═════ Recorded data

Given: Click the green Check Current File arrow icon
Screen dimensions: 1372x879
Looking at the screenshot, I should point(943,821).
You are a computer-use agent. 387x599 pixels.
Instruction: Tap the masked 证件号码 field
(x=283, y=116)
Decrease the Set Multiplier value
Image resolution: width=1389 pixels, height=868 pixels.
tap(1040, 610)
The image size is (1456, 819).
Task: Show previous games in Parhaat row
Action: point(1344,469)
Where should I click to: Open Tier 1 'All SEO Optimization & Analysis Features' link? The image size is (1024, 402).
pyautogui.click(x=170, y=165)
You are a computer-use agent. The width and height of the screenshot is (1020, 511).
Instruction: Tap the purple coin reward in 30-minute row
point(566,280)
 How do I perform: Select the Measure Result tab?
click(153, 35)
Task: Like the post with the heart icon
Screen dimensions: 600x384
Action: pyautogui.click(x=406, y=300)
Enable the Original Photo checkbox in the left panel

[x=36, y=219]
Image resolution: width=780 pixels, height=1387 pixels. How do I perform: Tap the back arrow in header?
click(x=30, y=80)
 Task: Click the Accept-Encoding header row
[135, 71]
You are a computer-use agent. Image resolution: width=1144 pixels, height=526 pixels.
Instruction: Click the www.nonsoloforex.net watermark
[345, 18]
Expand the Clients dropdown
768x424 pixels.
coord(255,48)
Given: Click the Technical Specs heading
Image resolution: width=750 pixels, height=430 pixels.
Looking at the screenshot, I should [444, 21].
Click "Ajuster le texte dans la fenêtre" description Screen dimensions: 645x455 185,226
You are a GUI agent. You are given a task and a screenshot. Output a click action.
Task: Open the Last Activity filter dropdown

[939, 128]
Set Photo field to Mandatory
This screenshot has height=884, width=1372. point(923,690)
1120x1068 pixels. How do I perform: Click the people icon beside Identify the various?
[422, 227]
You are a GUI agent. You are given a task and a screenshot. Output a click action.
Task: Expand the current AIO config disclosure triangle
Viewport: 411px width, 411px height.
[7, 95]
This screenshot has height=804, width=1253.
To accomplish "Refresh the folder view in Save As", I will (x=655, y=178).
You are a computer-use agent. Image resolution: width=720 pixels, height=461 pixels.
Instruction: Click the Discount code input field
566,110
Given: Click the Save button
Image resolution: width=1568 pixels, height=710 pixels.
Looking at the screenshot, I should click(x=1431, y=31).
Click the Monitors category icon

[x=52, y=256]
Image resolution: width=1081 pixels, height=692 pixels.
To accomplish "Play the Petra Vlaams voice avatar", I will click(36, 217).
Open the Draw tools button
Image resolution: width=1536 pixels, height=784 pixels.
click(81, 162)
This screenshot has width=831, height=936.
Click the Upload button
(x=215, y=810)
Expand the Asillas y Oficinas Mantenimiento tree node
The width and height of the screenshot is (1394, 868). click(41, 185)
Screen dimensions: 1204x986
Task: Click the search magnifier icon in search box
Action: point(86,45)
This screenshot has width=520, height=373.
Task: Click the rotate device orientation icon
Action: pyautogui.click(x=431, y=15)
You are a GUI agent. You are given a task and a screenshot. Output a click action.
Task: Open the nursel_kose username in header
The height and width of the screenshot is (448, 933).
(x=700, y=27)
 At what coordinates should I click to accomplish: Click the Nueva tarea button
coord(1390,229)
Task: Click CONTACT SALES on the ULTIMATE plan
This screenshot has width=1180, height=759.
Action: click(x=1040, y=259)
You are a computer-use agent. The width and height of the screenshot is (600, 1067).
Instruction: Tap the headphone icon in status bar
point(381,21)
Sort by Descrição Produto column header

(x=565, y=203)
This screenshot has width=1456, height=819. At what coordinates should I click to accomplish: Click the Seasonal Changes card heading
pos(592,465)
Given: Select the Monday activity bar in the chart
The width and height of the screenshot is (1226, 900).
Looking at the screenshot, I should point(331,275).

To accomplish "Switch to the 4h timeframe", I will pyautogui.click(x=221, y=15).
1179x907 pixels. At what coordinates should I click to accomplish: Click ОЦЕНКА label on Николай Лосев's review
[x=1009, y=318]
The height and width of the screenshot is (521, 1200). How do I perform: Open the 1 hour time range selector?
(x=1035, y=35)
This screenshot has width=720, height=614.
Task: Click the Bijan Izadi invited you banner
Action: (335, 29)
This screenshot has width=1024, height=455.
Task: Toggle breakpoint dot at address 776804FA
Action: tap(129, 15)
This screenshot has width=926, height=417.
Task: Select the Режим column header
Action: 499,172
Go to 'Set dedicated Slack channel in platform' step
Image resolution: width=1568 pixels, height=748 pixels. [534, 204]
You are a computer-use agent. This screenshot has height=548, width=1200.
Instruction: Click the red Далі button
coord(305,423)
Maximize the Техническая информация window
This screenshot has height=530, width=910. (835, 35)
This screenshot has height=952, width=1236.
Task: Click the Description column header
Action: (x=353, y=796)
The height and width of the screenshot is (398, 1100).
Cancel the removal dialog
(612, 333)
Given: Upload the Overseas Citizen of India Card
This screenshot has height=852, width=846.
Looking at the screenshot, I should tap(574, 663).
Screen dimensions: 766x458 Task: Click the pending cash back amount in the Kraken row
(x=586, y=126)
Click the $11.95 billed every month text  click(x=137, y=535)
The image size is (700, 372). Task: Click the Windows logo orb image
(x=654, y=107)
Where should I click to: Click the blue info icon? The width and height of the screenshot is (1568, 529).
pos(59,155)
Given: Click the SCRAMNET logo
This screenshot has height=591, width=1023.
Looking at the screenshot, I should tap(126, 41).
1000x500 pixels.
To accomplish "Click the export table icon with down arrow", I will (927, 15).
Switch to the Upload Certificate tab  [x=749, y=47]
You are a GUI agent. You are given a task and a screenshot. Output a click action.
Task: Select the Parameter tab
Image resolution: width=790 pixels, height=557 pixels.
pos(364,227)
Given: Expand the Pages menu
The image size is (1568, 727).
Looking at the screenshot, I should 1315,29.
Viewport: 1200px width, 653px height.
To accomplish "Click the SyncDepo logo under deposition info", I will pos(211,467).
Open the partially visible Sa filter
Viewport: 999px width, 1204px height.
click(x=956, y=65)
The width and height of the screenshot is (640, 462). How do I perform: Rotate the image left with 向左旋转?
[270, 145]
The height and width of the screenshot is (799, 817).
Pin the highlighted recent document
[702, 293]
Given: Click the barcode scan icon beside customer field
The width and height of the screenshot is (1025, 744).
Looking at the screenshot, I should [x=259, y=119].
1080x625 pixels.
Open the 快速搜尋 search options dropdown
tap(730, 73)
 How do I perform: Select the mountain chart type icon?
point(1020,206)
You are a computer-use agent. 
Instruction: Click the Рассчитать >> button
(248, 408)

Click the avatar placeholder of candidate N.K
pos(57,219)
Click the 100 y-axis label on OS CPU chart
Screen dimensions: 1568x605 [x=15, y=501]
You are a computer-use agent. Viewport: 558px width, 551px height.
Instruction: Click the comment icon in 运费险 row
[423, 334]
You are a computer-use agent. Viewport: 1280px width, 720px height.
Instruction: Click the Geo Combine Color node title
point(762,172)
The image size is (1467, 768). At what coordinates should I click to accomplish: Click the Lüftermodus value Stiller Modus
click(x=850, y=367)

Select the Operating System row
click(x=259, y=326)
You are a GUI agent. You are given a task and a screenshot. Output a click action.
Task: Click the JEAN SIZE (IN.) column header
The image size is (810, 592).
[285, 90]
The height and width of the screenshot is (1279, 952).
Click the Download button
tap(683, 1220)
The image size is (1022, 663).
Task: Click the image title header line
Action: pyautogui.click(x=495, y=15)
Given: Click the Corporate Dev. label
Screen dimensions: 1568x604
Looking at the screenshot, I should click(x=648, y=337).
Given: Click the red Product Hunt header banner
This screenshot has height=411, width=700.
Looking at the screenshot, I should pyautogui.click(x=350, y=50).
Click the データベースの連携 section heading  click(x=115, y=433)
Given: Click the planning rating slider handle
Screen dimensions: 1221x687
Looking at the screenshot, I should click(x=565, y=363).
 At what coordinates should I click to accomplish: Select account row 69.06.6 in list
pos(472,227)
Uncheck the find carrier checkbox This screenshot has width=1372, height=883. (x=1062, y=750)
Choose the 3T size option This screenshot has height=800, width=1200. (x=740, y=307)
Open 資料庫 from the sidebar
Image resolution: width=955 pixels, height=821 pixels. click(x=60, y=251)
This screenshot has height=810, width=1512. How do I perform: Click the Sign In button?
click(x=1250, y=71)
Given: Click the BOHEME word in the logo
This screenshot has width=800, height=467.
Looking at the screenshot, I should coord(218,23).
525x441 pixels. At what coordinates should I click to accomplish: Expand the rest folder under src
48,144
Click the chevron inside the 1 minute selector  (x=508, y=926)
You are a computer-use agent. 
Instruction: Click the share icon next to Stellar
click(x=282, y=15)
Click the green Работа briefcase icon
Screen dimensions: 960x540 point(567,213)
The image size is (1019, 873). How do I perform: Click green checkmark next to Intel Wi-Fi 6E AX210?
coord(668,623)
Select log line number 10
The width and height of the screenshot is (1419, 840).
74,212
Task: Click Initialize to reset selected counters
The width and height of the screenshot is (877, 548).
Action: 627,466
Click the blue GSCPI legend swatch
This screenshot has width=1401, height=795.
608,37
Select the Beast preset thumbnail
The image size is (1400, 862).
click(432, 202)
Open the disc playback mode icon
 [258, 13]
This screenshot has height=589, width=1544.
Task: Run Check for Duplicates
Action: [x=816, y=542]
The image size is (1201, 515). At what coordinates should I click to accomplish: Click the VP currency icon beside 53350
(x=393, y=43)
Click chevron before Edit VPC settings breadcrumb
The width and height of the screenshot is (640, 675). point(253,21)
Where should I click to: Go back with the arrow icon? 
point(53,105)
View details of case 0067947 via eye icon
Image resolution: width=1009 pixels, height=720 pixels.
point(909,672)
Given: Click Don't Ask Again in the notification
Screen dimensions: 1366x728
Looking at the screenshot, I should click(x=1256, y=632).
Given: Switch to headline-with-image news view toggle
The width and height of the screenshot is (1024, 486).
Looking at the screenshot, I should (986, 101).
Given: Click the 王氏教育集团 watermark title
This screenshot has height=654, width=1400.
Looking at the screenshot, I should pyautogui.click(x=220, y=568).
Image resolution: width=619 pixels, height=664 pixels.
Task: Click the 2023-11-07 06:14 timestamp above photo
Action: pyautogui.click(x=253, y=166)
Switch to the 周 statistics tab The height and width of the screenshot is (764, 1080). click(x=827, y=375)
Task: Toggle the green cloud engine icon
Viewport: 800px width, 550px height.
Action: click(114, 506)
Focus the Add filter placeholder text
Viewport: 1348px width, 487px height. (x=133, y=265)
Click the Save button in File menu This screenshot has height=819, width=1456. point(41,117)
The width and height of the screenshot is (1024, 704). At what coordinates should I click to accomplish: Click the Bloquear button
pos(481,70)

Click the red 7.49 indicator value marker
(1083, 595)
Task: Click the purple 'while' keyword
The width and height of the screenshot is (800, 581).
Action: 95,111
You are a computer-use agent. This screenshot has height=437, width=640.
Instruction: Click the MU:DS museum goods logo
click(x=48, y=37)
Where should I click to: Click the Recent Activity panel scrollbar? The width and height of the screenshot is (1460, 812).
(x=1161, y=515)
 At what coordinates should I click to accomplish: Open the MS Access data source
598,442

══════════

Problem statement:
Starting at the line above that contains "Maximize the Техническая информация window", repeat each line exactly up to and including the line that contains "Click the $11.95", and stop there.

Task solution:
Maximize the Техническая информация window
This screenshot has height=530, width=910. (835, 35)
This screenshot has height=952, width=1236.
Task: Click the Description column header
Action: (x=353, y=796)
The height and width of the screenshot is (398, 1100).
Cancel the removal dialog
(612, 333)
Given: Upload the Overseas Citizen of India Card
This screenshot has height=852, width=846.
Looking at the screenshot, I should tap(574, 663).
Screen dimensions: 766x458 Task: Click the pending cash back amount in the Kraken row
(x=586, y=126)
Click the $11.95 billed every month text  click(x=137, y=535)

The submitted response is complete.